When World War II broke out, America needed all the male pilots they could get for combat, but that left the military undermanned for transporting new military planes from factories to the bases that needed them. Love wrote to Lt. Colonel Robert Olds at the Air Corps Headquarters, suggesting he consider her 49 experienced female pilots for this often dangerous task. When Olds established the Air Corps Ferrying Command in 1941, he remembered Love’s suggestion – but the idea was quashed by General Hap Arnold, then the commanding general of the U.S. Army Air Force.
Love did not give up, however, and she proselytized her idea to everyone she could find. In 1942, with a dwindling supply of male pilots in a war that needed them more than ever, she was appointed to head a group of female ferry pilots. These woman pilots became the core of the WASPs, and Love became their executive officer. Until they were disbanded in 1944, the WASPs grew to a corps of 1,074 woman pilots, flying over 60 million miles. Thirty-eight WASPs lost their lives in service, all in accidents.
After the war, Love was awarded the Army Air Medal, although she was still not an official member of the military. At last, in 1948, Love was commissioned a Lieutenant Colonel in the newly formed U.S. Air Force reserves. Love raised three daughters with her husband and never flew another military mission, but for the rest of her life fought to see the women of the WASPs recognized as military veterans, a cause that was not won until three years after her death of cancer in 1976.
10. Sgt. Leigh Ann Hester
Leigh Ann Hester was selling shoes near Nashville, Tennessee when she decided to join the National Guard in 2001. She was in boot camp on 9/11; her drill sergeant told the whole class they’d be the ones going to war. Sure enough, in 2004 her Kentucky National Guard unit was deployed to Iraq.
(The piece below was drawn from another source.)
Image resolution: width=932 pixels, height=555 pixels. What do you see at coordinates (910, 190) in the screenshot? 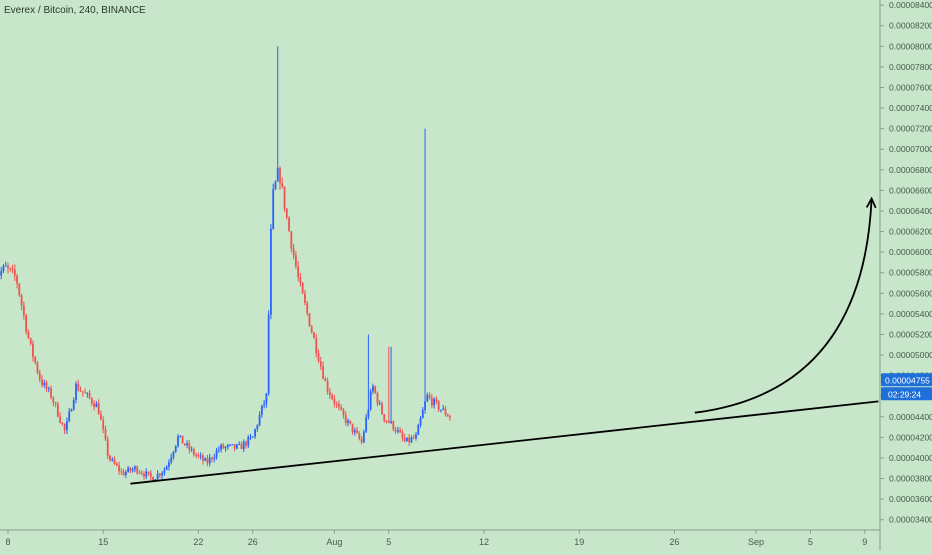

Hester was working as an MP providing security to critical supply routes when the worst happened: an ambush from a significant insurgent force. The three-vehicle MP group raced out front to draw fire and engage the enemy. An RPG took out the front vehicle in their convoy when it made a turn, effectively blocking the road. As the ten soldiers in the group evacuated vehicles, Hester looked to the right and saw muzzle flashes. Fifty insurgents were attacking their Humvees with small arms, RPGs, and RPK machine guns. Hester and her squad leader, Staff Sergeant Timothy F. Nein, led a small group into a flanking position, where they attacked the insurgents in their trench lines. Hester and Nein cleared two trenches; Hester shot and killed three insurgents herself at close range. After an intense 45-minute firefight, the Guardsmen eliminated the insurgents while taking no casualties and protecting the 30-truck convoy following them.
Hester, her squad leader, and the company medic – who had simultaneously fired an M249 LMG and an M4 to provide cover – were all awarded Silver Stars. Hester became the first woman since World War II to receive this medal, and the first woman ever to be cited for valor in close quarters combat. Today she works as a police officer in Nashville and is still active in the National Guard.